**Material provided**
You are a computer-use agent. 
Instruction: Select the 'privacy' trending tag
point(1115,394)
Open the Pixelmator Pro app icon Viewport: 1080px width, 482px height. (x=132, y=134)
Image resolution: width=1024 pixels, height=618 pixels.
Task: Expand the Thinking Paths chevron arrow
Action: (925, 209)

**Objective**
Copy every one of the lines above word for word, keeping their order.

**Reply**
You are a computer-use agent. 
Instruction: Select the 'privacy' trending tag
point(1115,394)
Open the Pixelmator Pro app icon Viewport: 1080px width, 482px height. (x=132, y=134)
Image resolution: width=1024 pixels, height=618 pixels.
Task: Expand the Thinking Paths chevron arrow
Action: (925, 209)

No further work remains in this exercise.